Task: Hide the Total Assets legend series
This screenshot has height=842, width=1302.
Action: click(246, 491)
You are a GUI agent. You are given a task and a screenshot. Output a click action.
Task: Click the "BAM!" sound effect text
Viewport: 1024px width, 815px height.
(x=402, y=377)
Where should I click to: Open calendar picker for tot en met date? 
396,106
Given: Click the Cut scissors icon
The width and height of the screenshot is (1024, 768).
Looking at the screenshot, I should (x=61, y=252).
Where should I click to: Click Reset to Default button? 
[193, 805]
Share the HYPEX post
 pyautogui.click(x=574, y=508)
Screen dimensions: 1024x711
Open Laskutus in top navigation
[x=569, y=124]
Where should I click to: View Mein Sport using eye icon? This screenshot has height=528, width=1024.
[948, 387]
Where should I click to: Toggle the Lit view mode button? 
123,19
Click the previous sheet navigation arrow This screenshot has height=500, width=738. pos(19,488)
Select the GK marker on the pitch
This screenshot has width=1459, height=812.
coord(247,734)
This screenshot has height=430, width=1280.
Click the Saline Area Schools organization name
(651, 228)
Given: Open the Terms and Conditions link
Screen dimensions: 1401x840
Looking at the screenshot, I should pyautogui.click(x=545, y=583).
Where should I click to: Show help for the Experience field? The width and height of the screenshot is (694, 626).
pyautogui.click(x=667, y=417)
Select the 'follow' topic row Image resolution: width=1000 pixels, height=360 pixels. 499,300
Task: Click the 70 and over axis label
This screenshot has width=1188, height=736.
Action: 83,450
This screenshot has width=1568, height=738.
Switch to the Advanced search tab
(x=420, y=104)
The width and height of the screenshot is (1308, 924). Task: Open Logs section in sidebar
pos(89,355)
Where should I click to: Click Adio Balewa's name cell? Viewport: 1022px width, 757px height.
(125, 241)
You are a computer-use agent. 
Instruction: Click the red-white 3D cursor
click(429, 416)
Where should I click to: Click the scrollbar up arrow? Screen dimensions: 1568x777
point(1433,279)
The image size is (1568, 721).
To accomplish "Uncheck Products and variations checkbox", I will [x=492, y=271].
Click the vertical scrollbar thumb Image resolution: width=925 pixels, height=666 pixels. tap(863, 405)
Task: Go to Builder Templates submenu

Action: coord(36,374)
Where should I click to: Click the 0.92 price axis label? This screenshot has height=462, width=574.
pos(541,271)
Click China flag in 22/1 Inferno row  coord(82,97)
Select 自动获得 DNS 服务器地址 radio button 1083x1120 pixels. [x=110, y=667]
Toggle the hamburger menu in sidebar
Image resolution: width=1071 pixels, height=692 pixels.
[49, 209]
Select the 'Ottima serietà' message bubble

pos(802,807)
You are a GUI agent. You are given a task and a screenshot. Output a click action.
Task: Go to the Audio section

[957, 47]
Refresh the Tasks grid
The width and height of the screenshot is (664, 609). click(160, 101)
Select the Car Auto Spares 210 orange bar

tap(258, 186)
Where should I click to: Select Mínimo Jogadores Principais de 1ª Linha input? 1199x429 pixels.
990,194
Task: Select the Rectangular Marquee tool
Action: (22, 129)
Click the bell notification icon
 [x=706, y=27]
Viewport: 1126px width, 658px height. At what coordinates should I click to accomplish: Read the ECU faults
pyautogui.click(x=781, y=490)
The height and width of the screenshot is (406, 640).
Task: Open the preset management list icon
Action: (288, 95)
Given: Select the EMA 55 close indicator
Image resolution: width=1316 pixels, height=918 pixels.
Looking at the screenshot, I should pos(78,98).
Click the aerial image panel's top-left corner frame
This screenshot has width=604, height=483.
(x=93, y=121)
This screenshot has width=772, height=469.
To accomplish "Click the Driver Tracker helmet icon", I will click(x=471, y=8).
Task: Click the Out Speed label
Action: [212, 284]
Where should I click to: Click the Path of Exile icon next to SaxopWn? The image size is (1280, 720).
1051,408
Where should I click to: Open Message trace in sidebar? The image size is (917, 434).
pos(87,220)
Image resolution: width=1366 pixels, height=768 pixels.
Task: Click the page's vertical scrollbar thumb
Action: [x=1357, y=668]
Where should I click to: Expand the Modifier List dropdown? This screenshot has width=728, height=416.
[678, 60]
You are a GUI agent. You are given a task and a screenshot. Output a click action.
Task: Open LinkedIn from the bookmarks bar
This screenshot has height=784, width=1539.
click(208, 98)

--- --- ---

**THE TASK:**
The requested output is the line holding "This screenshot has width=604, height=483." and every line after it up to the last line of the listing, exactly, with nothing else.

**RESPONSE BELOW:**
This screenshot has width=604, height=483.
(x=93, y=121)
This screenshot has width=772, height=469.
To accomplish "Click the Driver Tracker helmet icon", I will click(x=471, y=8).
Task: Click the Out Speed label
Action: [212, 284]
Where should I click to: Click the Path of Exile icon next to SaxopWn? The image size is (1280, 720).
1051,408
Where should I click to: Open Message trace in sidebar? The image size is (917, 434).
pos(87,220)
Image resolution: width=1366 pixels, height=768 pixels.
Task: Click the page's vertical scrollbar thumb
Action: [x=1357, y=668]
Where should I click to: Expand the Modifier List dropdown? This screenshot has width=728, height=416.
[678, 60]
You are a GUI agent. You are given a task and a screenshot. Output a click action.
Task: Open LinkedIn from the bookmarks bar
This screenshot has height=784, width=1539.
click(208, 98)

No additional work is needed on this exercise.